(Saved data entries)
****************
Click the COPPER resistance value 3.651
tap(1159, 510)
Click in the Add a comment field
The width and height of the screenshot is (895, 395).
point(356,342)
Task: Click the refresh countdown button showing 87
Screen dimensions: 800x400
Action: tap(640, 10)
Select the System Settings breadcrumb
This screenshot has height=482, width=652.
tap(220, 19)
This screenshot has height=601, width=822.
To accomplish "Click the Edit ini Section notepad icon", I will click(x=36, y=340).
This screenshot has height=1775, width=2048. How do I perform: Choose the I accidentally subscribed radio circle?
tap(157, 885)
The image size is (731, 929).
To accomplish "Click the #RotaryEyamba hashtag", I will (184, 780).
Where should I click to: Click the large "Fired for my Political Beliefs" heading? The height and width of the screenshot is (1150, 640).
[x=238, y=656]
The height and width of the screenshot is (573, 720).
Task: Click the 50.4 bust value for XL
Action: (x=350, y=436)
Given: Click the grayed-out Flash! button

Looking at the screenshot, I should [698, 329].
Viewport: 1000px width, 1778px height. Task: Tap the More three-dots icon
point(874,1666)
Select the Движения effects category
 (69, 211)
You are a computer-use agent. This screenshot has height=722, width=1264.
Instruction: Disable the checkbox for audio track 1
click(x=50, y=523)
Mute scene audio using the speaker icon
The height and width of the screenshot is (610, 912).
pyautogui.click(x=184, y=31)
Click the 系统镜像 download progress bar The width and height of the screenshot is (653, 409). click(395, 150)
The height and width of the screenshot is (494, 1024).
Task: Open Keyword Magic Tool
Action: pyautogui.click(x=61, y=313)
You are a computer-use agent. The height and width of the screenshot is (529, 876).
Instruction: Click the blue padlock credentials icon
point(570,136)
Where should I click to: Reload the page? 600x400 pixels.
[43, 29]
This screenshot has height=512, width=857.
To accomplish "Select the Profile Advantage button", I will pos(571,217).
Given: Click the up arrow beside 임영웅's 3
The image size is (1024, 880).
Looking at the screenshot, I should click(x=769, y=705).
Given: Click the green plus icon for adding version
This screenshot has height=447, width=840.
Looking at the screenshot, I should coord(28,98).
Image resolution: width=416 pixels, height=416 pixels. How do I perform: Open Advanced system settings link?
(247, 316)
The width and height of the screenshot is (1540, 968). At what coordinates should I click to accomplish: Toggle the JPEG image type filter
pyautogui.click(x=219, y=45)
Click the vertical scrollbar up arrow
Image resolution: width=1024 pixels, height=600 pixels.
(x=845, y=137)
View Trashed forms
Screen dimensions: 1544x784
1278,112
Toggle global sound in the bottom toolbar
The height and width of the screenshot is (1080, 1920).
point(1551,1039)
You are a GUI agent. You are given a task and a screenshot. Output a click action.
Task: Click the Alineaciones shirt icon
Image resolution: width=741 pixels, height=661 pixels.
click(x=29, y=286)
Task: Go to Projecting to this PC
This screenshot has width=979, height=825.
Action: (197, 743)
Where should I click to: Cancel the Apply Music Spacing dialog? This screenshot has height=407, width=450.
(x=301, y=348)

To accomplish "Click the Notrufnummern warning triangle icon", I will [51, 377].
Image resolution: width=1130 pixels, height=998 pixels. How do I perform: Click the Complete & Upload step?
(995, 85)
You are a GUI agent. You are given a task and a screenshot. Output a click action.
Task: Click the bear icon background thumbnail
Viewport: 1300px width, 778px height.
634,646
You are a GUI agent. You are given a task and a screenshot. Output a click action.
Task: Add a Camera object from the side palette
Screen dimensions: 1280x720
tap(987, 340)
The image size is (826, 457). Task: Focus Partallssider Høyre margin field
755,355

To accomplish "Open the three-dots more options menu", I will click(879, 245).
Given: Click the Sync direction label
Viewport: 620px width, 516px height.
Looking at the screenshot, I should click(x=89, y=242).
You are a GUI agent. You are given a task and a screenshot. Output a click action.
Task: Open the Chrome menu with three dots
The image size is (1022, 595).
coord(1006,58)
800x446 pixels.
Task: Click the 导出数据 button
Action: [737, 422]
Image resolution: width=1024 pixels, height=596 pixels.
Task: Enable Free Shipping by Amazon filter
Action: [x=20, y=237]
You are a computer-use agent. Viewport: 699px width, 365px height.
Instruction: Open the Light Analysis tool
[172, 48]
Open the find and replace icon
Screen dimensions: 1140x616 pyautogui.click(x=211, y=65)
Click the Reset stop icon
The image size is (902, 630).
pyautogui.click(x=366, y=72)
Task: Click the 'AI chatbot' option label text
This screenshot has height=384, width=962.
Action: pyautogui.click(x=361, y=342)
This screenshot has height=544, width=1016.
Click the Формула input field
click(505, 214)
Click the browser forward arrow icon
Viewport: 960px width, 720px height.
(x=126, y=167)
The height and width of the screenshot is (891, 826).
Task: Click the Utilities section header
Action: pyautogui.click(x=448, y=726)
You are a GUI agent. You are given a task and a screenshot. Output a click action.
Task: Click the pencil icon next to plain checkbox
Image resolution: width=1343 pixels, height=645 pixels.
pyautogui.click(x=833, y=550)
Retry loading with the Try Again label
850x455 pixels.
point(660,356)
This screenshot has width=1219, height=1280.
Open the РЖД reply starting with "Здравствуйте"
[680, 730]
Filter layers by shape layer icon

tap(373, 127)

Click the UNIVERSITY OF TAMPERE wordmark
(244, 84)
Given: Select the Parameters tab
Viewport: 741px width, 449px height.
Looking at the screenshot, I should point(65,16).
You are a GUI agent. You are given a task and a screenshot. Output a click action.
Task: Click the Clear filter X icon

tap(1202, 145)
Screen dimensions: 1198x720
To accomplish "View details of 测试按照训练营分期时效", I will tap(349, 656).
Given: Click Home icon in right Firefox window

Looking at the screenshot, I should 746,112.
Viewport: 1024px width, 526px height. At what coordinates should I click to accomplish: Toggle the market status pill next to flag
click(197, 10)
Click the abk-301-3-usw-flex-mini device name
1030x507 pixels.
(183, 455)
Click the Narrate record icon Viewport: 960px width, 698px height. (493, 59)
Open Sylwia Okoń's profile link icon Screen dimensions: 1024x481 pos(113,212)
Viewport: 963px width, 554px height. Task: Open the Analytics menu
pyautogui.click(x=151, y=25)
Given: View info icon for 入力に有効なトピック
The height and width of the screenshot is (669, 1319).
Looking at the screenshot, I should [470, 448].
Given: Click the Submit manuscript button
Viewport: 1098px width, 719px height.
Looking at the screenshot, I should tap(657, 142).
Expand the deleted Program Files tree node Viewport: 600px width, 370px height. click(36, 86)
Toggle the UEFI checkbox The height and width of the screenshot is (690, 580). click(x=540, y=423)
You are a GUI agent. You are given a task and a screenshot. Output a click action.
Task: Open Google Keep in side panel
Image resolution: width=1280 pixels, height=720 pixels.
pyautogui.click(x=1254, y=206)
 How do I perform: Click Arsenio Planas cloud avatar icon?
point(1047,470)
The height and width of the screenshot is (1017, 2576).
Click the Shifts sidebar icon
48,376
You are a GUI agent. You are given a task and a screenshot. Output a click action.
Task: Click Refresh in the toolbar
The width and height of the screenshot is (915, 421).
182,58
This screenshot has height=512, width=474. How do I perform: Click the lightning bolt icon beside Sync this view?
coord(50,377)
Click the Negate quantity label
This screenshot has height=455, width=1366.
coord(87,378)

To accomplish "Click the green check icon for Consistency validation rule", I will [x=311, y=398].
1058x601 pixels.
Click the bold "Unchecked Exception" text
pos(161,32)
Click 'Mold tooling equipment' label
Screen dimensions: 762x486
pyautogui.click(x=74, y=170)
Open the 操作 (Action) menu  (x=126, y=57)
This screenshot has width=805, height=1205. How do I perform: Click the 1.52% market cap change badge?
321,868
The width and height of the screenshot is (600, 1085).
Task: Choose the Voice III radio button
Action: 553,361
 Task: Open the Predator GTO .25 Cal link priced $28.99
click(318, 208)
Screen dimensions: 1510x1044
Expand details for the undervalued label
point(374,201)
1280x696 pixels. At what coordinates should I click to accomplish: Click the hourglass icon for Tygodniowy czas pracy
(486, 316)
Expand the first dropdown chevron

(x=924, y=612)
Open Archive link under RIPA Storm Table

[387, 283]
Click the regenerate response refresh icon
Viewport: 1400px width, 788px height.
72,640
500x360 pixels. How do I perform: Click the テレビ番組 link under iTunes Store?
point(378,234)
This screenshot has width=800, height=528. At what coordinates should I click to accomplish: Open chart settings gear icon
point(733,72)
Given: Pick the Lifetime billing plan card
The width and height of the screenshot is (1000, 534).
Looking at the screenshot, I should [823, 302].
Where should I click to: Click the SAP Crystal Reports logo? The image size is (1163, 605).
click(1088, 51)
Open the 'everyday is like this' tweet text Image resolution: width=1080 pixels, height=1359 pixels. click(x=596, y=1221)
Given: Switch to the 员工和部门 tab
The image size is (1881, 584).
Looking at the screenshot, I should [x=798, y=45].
****************
Exercise prompt -
Exactly as they appear, retype the lines from the start of the records through the line containing "Select the System Settings breadcrumb".

Task answer -
Click the COPPER resistance value 3.651
tap(1159, 510)
Click in the Add a comment field
The width and height of the screenshot is (895, 395).
point(356,342)
Task: Click the refresh countdown button showing 87
Screen dimensions: 800x400
Action: tap(640, 10)
Select the System Settings breadcrumb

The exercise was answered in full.